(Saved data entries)

^^^^

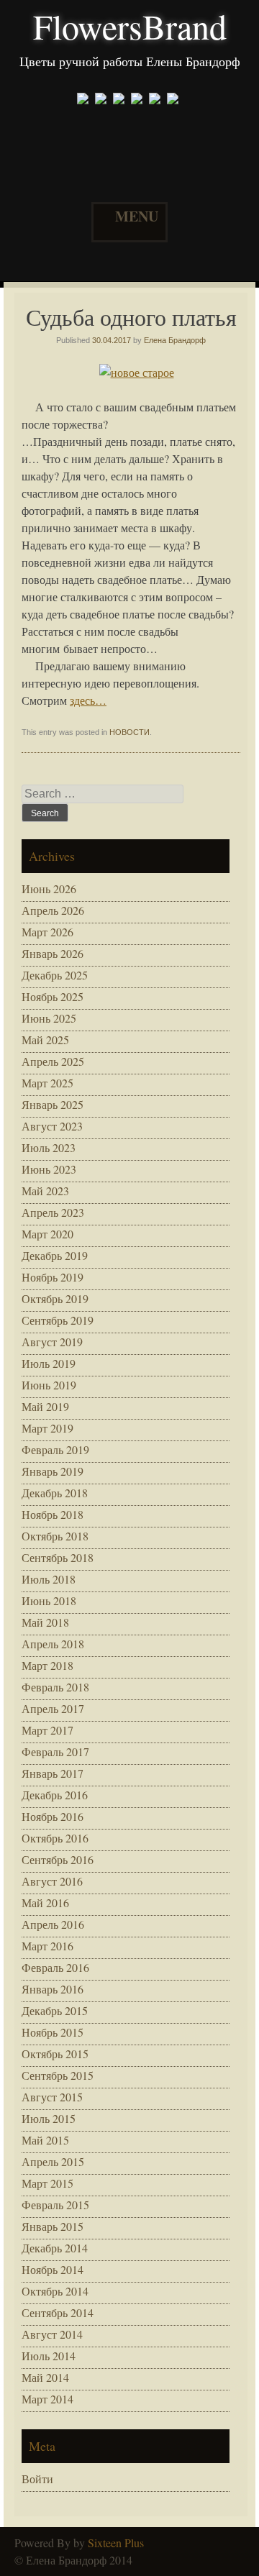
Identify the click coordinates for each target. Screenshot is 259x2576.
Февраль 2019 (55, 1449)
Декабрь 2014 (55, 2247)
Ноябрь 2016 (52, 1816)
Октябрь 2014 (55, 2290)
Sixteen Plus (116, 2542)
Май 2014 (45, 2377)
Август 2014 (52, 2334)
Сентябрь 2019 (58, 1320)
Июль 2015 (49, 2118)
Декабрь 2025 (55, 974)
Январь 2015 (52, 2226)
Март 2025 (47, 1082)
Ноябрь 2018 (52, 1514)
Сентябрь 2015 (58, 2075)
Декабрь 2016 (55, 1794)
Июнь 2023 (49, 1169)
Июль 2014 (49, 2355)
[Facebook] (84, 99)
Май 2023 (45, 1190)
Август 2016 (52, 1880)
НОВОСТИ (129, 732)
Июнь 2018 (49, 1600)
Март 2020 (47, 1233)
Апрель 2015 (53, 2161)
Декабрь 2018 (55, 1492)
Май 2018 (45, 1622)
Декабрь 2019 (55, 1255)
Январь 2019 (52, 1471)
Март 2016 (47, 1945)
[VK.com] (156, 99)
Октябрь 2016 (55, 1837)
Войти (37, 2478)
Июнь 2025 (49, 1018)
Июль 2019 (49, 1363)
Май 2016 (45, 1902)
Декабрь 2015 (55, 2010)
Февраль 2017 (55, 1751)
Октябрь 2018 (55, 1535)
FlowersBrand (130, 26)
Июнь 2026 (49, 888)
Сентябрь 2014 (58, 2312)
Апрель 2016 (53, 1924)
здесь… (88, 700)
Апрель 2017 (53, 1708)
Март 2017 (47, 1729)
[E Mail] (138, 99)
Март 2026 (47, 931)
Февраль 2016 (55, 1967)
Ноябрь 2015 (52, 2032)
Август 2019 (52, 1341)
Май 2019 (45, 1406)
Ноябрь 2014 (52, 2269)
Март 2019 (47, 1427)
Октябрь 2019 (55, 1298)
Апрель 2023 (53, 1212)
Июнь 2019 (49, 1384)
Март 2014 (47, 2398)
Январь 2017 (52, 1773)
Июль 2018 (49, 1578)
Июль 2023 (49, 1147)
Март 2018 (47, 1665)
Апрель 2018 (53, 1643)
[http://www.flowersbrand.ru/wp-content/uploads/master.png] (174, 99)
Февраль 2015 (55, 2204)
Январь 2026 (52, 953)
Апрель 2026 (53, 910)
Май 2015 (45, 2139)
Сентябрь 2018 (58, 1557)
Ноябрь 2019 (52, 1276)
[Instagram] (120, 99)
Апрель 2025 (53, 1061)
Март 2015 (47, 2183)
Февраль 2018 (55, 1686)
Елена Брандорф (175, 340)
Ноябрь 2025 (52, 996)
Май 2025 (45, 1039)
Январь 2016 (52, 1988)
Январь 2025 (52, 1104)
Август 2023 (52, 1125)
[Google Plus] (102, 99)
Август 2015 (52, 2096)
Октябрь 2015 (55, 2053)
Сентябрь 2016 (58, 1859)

^^^^

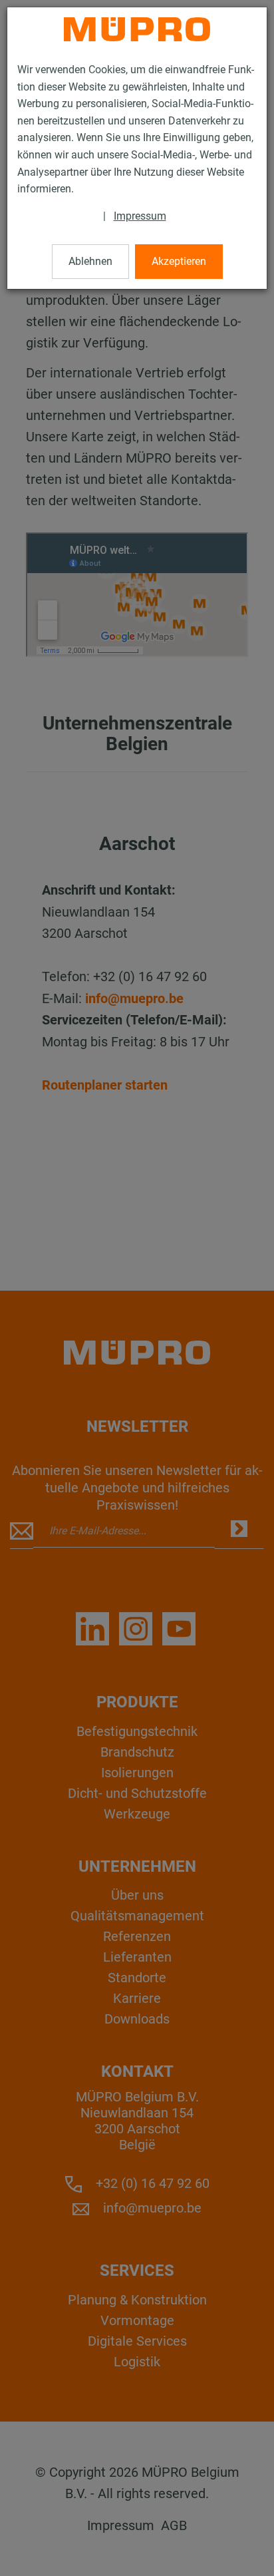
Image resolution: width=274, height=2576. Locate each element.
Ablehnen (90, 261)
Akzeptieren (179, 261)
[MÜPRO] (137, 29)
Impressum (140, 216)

^^^^

- WORK TASK: Every line above from the line with "[Google Plus] (102, 99)" to the line with "Сентябрь 2016 (58, 1859)" is wanted, ends included; write them out exactly and add no other line.

- RESULT OF THE EXERCISE:
[Google Plus] (102, 99)
Август 2015 (52, 2096)
Октябрь 2015 (55, 2053)
Сентябрь 2016 (58, 1859)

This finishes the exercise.